Но вернусь от этого нового вопроса к первоначальному, вынесенному в заглавие. Быть поэтом сегодня, с учетом сказанного выше, видимо, означает научиться — суметь, рискнуть — соединить и удерживать вместе сознание беспредельной важности происходящего лично с тобой и видение неба общих звезд, «опережающих звезд», по выражению [Делана[599]. Вручить себя этим началам, которые сведены в совершенно открытой, непредзаданной, а потому всегда притягательной и бесконечно ненадежной, бесконечно уязвимой точке — в «здесь и сейчас» внимательного языка. Слово «внимательный» здесь — не случайность и не смысловой нажим со стороны автора. Поэзия и внимание для Бланшо связаны. Причем они соединены, кроме всего прочего, с памятью о Целане, для которого «внимание» — ключевое понятие, отсылающее, в свою очередь, к эссе Вальтера Беньямина о Кафке, а далее к Мальбраншу и, через него, Кафку, Беньямина, опять-таки к библейскому контексту и смыслу. В «Меридиане», после цитировавшихся выше слов о стихотворении, устремленном к Другому и во всех своих деталях предстающем образом этого Другого, Целан говорит: «Внимание, которое стихотворение пытается уделить всему, что встречает, обостренное чувство деталей, очертаний, структур, красок… думается — все это вовсе не достижение нашего зрения… здесь скорее присутствует особая сосредоточенность… внимание»[600].

Так и по Бланшо: «Язык — место внимания… Внимая, язык оказывается в таком же отношении к мысли, в какое сама мысль стремится встать по отношению к тому пробелу в себе — тому ущербу — который и есть она сама и который она не в силах сделать явью» (EI, 179). Отсюда и принципиальная для Бланшо «открытость нежданному» (EI, 177) как условие и устройство прирастания смысла речи через предощущение и предвосхищение отклика. Еще раз отошлю в этом контексте через Делана к Мандельштаму, к его уже упоминавшемуся, любимому Целаном эссе «О собеседнике» и ключевым для данного случая положениям: «Воздух стиха есть неожиданное» и «Нет лирики без диалога»[601].

Ответом мировой поэзии рубежа столетий и XX века на «содрогание времени» — напомню цитированные в начале статьи слова Мориса Бланшо — стал, среди прочего, поиск иных, по устройству и масштабу, источников поэтической речи, кроме романтически-субъективных, ставших, независимо от собственных устремлений романтиков, привычными для эпигонов XIX столетия и донельзя сношенных ими. Этот поиск и определил лицо «современной лирики», в понимании Хуго Фридриха.

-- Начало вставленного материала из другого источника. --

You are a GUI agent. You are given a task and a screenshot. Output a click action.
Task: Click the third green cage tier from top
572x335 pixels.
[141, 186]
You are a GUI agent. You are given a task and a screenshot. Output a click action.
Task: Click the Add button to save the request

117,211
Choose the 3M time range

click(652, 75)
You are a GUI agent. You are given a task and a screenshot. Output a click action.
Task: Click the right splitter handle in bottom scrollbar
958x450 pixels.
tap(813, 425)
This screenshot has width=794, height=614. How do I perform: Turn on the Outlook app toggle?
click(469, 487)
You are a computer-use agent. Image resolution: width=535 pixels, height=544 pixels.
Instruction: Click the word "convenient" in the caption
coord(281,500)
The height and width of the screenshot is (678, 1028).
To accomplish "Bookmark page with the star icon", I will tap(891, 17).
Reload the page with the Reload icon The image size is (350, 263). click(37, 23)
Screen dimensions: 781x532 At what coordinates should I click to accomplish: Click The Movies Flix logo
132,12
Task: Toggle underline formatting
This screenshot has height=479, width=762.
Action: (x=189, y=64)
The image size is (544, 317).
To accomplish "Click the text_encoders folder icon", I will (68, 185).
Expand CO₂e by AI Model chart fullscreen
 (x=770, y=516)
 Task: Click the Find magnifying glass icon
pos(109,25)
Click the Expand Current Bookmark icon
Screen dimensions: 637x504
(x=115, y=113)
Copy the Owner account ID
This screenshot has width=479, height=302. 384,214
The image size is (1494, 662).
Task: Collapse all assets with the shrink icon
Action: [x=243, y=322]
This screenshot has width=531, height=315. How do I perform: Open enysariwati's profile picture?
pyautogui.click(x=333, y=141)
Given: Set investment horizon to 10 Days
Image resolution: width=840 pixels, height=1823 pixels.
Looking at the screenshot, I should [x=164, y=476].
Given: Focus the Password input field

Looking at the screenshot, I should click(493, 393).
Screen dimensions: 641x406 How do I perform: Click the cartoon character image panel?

Непрочитанность в России на протяжении нескольких десятилетий (поколений) поэзии новейшего, «модерного» времени от Гельдерлина и Бодлера до Элиота и Шара, в том числе поэзии переломного, завершающего модерность этапа (Целан, Мандельштам), представляется мне не случайной, но и не сводимой лишь к внешнему давлению катастрофических обстоятельств, в любом случае — не предрешенной ими, что означало бы их победу. В 1922 году Мандельштам еще писал о страницах классиков и романтиков, которые «раскрылись на том самом месте, какое всего нужнее было для эпохи»[602]. Одна из сегодняшних задач поэзии (возможна ли она, для кого и в каком смысле, покажет будущее) состоит, по-моему, в том, чтобы, адресуясь и к Морису Бланшо — а его здесь не миновать, — деятельно включиться в «бесконечное собеседование» (l’entretien infini) поэтической речи, принять ее голоса как обращенные к тебе и ждущие твоего ответа.